● What is needed: Below are records to repeat exactly; do not include any pictures.

● Data supplied:

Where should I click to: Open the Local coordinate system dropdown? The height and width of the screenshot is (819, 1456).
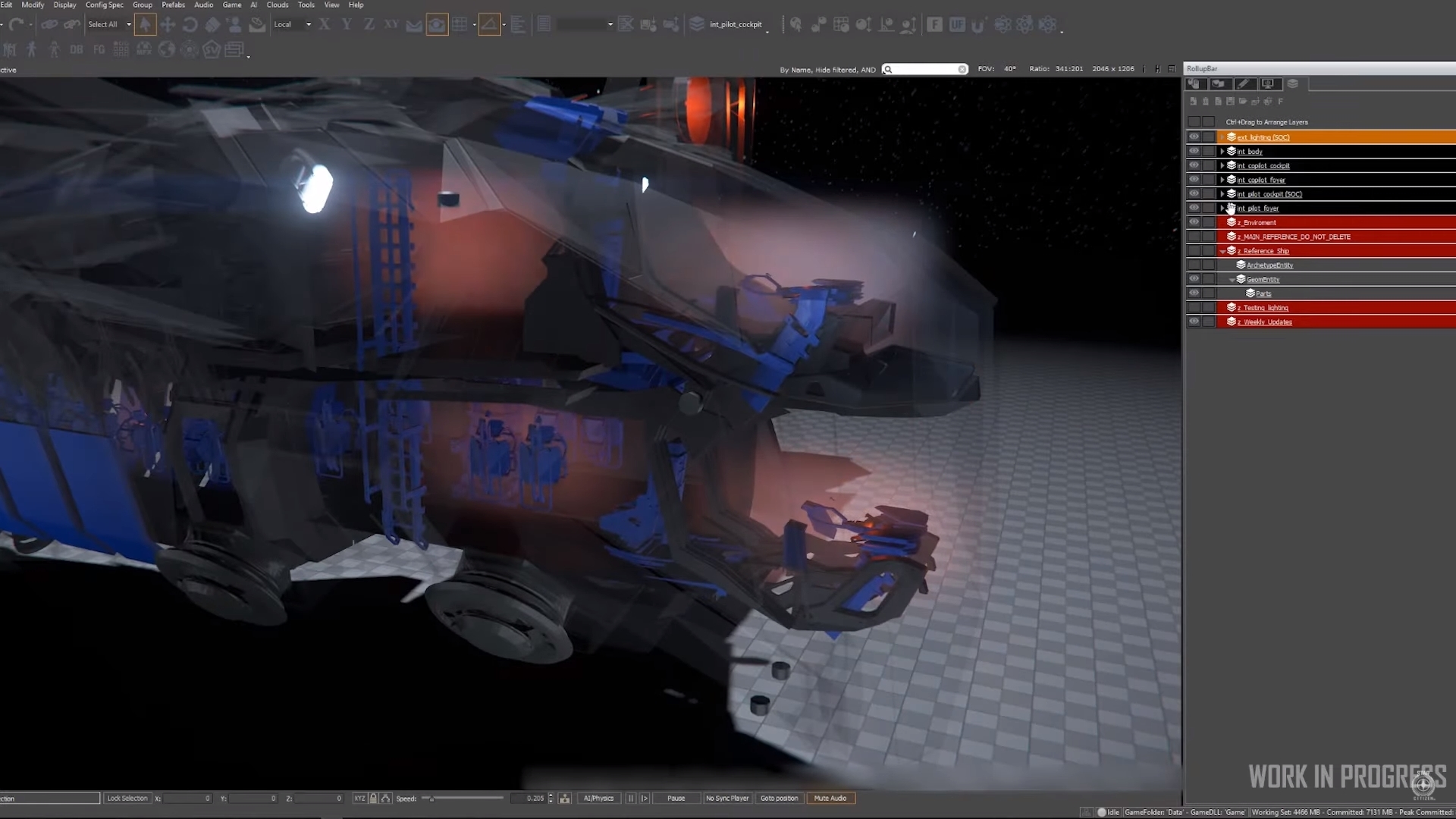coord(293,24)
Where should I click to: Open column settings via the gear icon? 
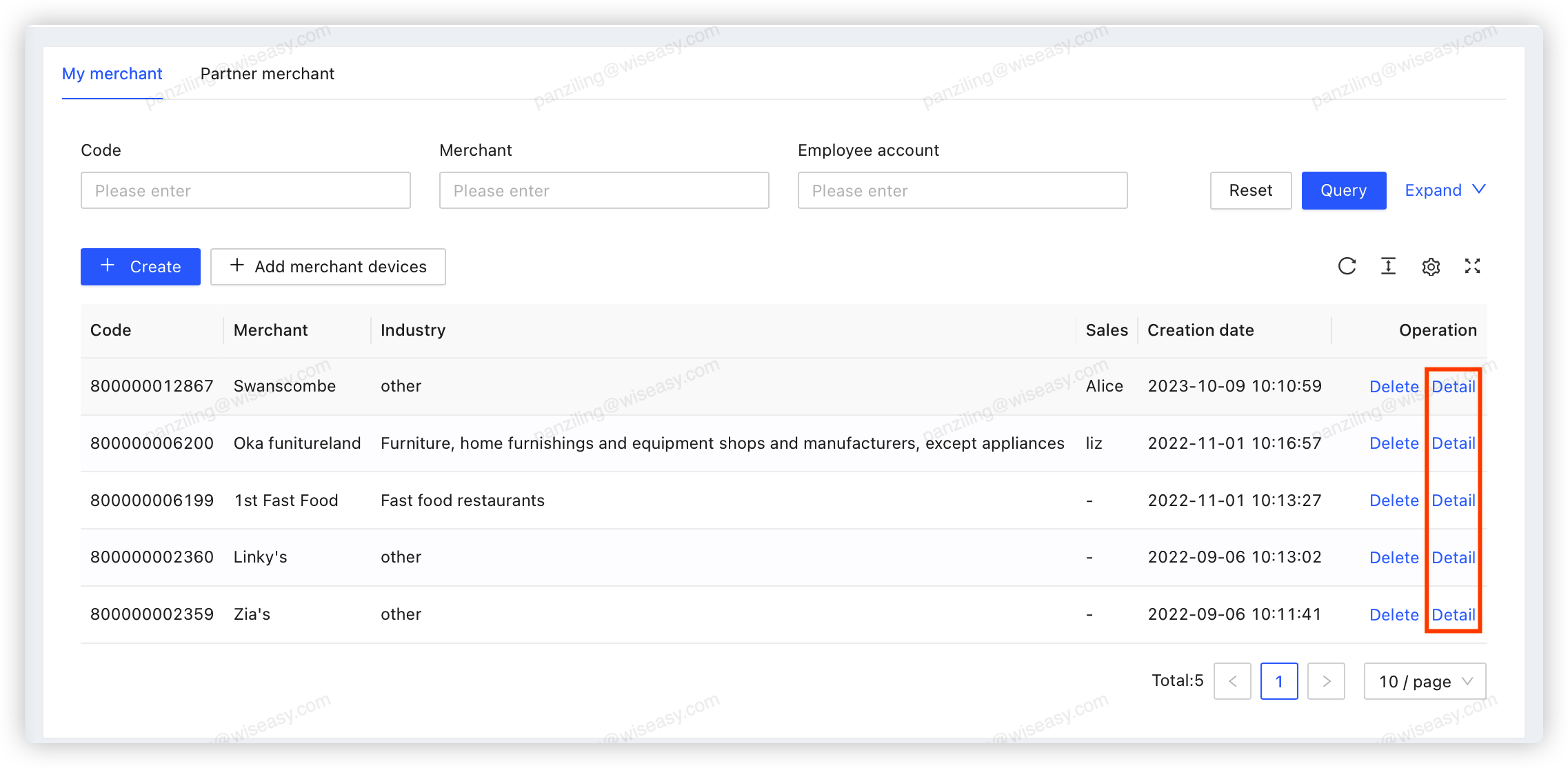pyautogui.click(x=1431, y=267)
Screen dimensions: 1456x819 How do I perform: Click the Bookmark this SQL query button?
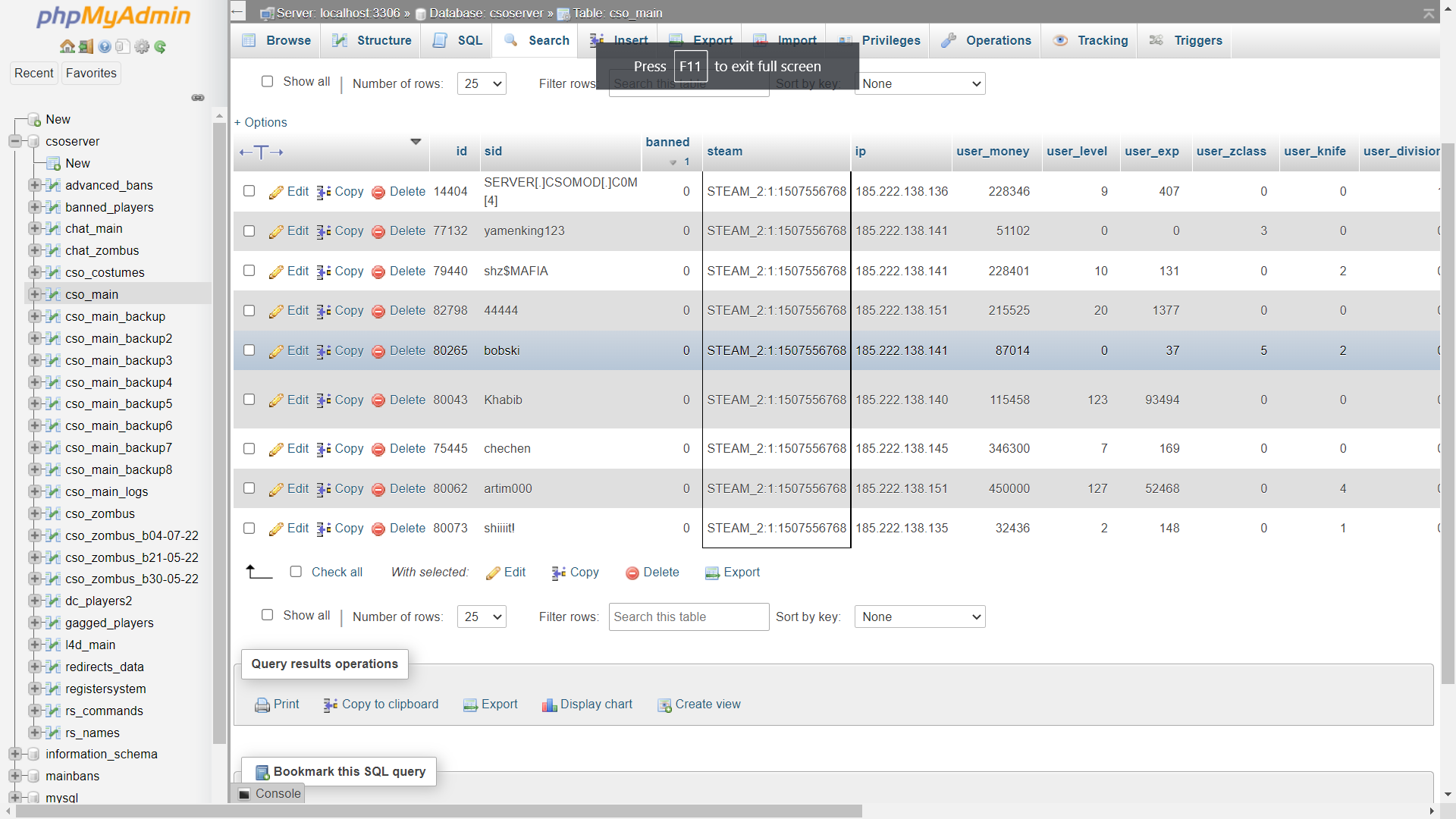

● Written answer:
Where should I click to: Open the Local coordinate system dropdown? The height and width of the screenshot is (819, 1456).
coord(293,24)
Where should I click to: Open column settings via the gear icon? 
pyautogui.click(x=1431, y=267)
Screen dimensions: 1456x819 How do I perform: Click the Bookmark this SQL query button?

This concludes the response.